Pharmacists Help Guide Regimen Choice Between Flu/Cy/TBI and Flu/Bu2

In an interview with Pharmacy Times, Monica Sawiris, PharmD currently a PGY2 oncology pharmacy resident at Atrium Health Wake Forest Baptist in Winston-Salem, discussed findings from her presentation presented at the HOPA Annual Meeting 2025. She shared her research comparing 2 non-myeloablative conditioning regimens for allogeneic stem cell transplants (alloSCT): Flu/Bu2 (fludarabine [Fludara; Teva Pharmaceuticals] and busulfan [Myleran; GlaxoSmithKline Group) and Flu/Cy/TBI (fludarabine plus cyclophosphamide [Cytoxan; Amneal Pharmaceuticals, Inc] and total body irradiation)

Pharmacy Times: Can you discuss what you presented at HOPA 2025?

Monica Sawiris, PharmD: Yeah, so my research project is comparing 2 non-myeloablative conditioning regimens for an [alloSCT]. The reason why we're comparing both is because at Wake Forest, we use fludarabine and busulfan as our conditioning regimen, but we recently merged with Levine Cancer Institute, and they use fludarabine, cyclophosphamide, and total body irradiation as their conditioning regimen. So, when we're trying to harmonize the two institutions, we're trying to figure out if there are any differences in efficacy or toxicities in both regimens. So that way we can decide on one over the other.

Pharmacy Times: What did the study reveal about progression-free survival (PFS) between the Flu/Bu2 and Flu/Cy/TBI groups? Were there any trends that surprised you?

Sawiris: So, we've looked at [PFS] as well as non-relapse mortality. In terms of progression-free survival, the Kaplan-Meier curve was all meeting together—there was no difference. Specifically in non-relapse mortality, there was no difference as well. It wasn't as surprising, but we did see differences in toxicities. So, the efficacy was similar in both groups. The difference was in toxicities.

And we saw in the fludarabine-busulfan group more mucositis, which could be because of the busulfan. But we also use different graft-versus-host prophylaxis regimens. The majority of patients used the post-cyclophosphamide, tacrolimus, and mycophenolate, but some patients did use methotrexate in their GVHD prophylaxis, and that's where we saw a majority of the mucositis in that group.

And then in terms of the fludarabine, cyclophosphamide, and the TBI, we saw more renal toxicity—as well as the—there were like two more toxicities of infectious complications and febrile neutropenia.

Pharmacy Times: How did the incidence of acute and chronic graft-versus-host disease (GVHD) compare between the Flu/Bu2 and Flu/Cy/TBI groups? Did GVHD correlate with regimen intensity or toxicity?

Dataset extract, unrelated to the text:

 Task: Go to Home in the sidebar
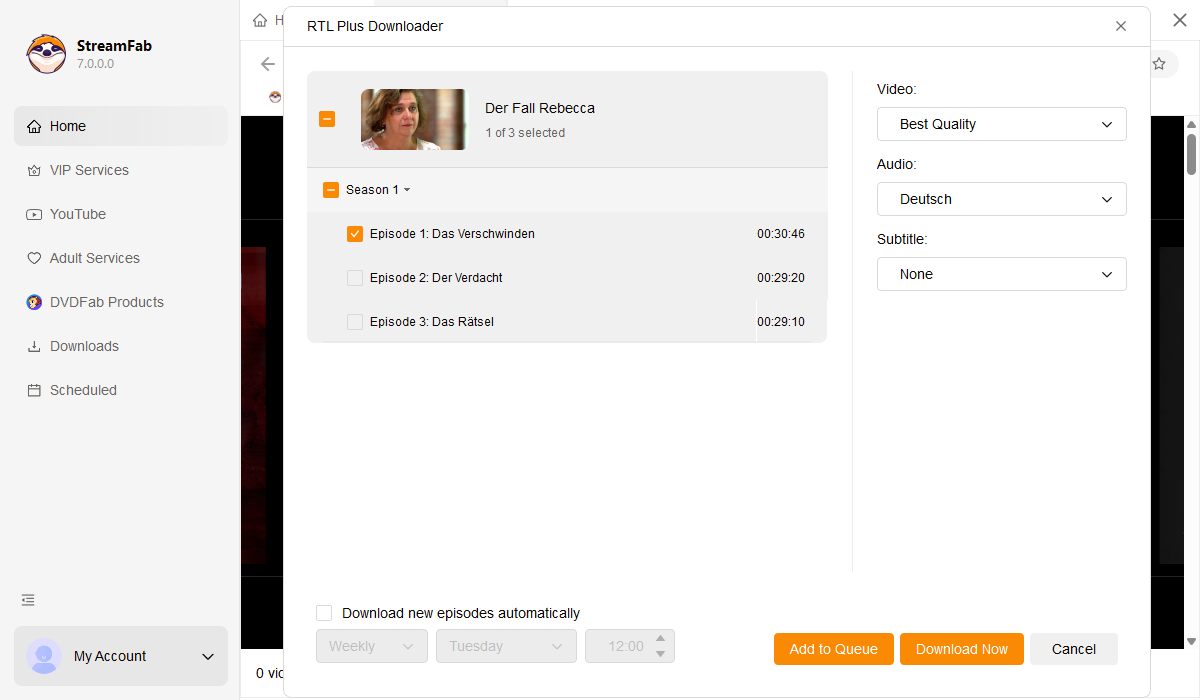[68, 126]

Sawiris: So, for acute GVHD, we saw there were no statistical differences in both groups, but there was a higher percentage in the fludarabine, cyclophosphamide, and total body radiation group, which kind of has to do with the TBI use because we want to suppress their immune system more. But in terms of chronic GVHD, it was higher in the fludarabine-busulfan group, which was also suspected. But it was kind of unique, but there were no differences in those groups—it was just a higher percentage.

Pharmacy Times: Based on your findings, do you believe one regimen is preferable for certain patient populations or disease types?

Sawiris: Yeah, so the next step for this research project is it will be presented to the medical team at both Wake Forest and Levine Cancer to allow the two regimens to be an option, since there's no difference in efficacy. So, it’ll be based on toxicities and patient characteristics.

So for example, if a patient has chronic kidney disease, then we would utilize fludarabine-busulfan, because there was more renal toxicity in the fludarabine, cyclophosphamide, and TBI group. So it would be more based on patient characteristics to determine which one to use.

Pharmacy Times: Can you discuss the role of the pharmacist?

Sawiris: Whenever they determine a patient is eligible for an allogeneic stem cell transplant, the next question is: which conditioning regimen would be utilized? So as a pharmacist, I'll be reviewing patient past medical history, their labs, to determine if they're at a higher risk for either toxicities, and that way we can discuss with the medical team—on we have those two conditioning regimens, this would cause more mucositis, this would cause more renal toxicity. Based on patient profile, I would recommend like the flu-B, the flu-Bu for example. And that way it's more of a discussion based on patients. And then in terms of kinetics, we don't really do kinetics for busulfan nor for fludarabine, and so it would be more of just the standard dosing.